━━ Text excerpt

Ford also seemingly misled members of Congress in claiming that she had a fear of flying so great that she needed the Senate hearing delayed several days in case she needed to travel to Washington, D.C., by car — despite having flown to several locations for surfing, including Hawaii, Costa Rica, South Pacific islands, and French Polynesia.

Headline Fail of the Week

The Washington Post reports, “Women are getting off birth control amid misinformation explosion.”

“Physicians say they’re seeing an explosion of birth-control misinformation online targeting a vulnerable demographic: people in their teens and early 20s who are more likely to believe what they see on their phones because of algorithms that feed them a stream of videos reinforcing messages often divorced from scientific evidence,” the report reads. “While doctors say hormonal contraception — which includes birth-control pills and intrauterine devices (IUDs) — is safe and effective, they worry the profession’s long-standing lack of transparency about some of the serious but rare side effects has left many patients seeking information from unqualified online communities.”

The story goes on to fault “far-right conservatives” for the rise in “misinformation” around birth control.

“Physicians and researchers say little data is available about the scale of this new phenomenon, but anecdotally, more patients are coming in with misconceptions about birth control fueled by influencers and conservative commentators,” it reads.

━━━━

§ Problem 1: Reproduce the part of the excerpt that runs from "The Washington Post" up to and including "around birth control.".
§ Problem 2: According to the excerpt, which demographic do physicians say the birth-control misinformation targets?
§ Problem 3: Using the excerpt, explain why doctors worry that many patients are seeking information from unqualified online communities.

━━ Data to examine

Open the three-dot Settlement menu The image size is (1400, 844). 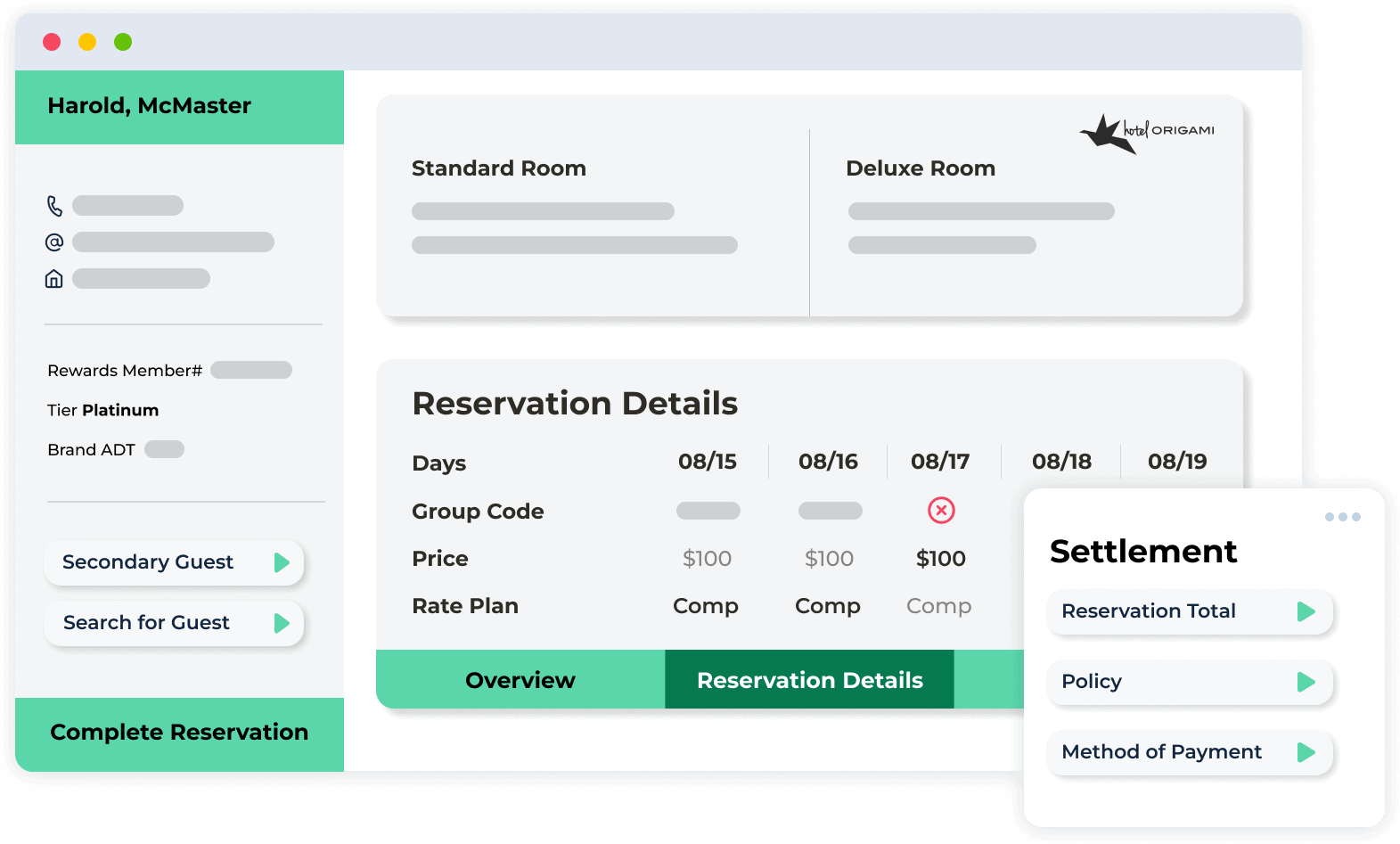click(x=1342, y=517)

━━━━
━━ Data to examine

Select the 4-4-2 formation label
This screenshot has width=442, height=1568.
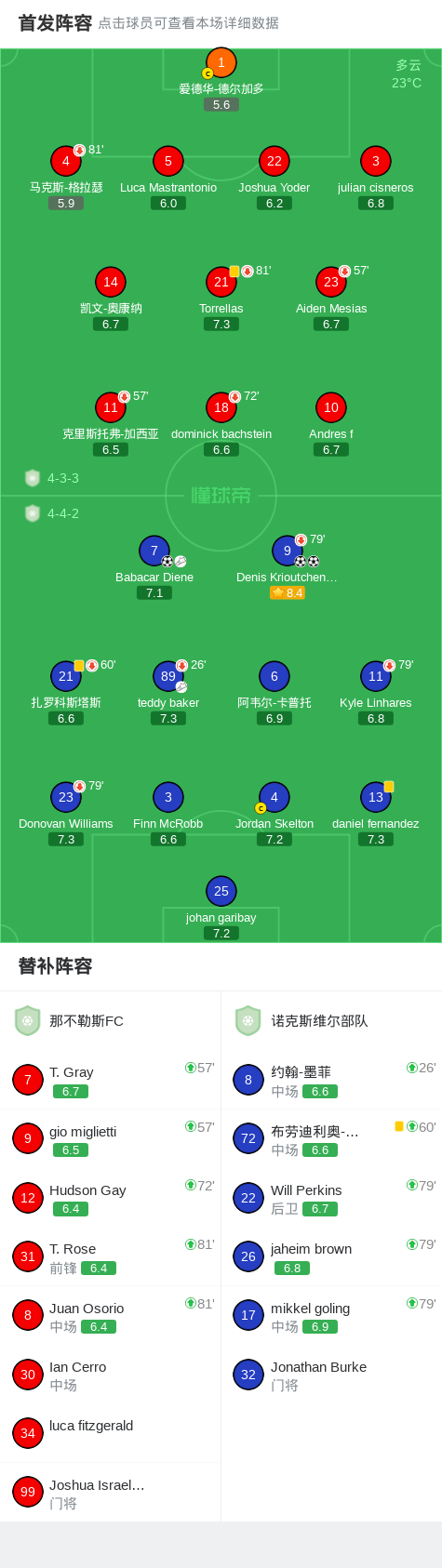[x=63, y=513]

━━━━
━━ Data to examine

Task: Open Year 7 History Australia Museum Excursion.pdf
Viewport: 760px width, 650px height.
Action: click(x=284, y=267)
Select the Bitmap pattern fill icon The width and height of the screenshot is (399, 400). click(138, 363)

━━━━

§ Task output 1:
The Washington Post reports, “Women are getting off birth control amid misinformation explosion.”

“Physicians say they’re seeing an explosion of birth-control misinformation online targeting a vulnerable demographic: people in their teens and early 20s who are more likely to believe what they see on their phones because of algorithms that feed them a stream of videos reinforcing messages often divorced from scientific evidence,” the report reads. “While doctors say hormonal contraception — which includes birth-control pills and intrauterine devices (IUDs) — is safe and effective, they worry the profession’s long-standing lack of transparency about some of the serious but rare side effects has left many patients seeking information from unqualified online communities.”

The story goes on to fault “far-right conservatives” for the rise in “misinformation” around birth control.

§ Task output 2: People in their teens and early 20s.

§ Task output 3: Doctors worry that the medical profession's long-standing lack of transparency about some serious but rare side effects of hormonal contraception has led patients to look elsewhere. As a result, many are turning to unqualified online communities for information.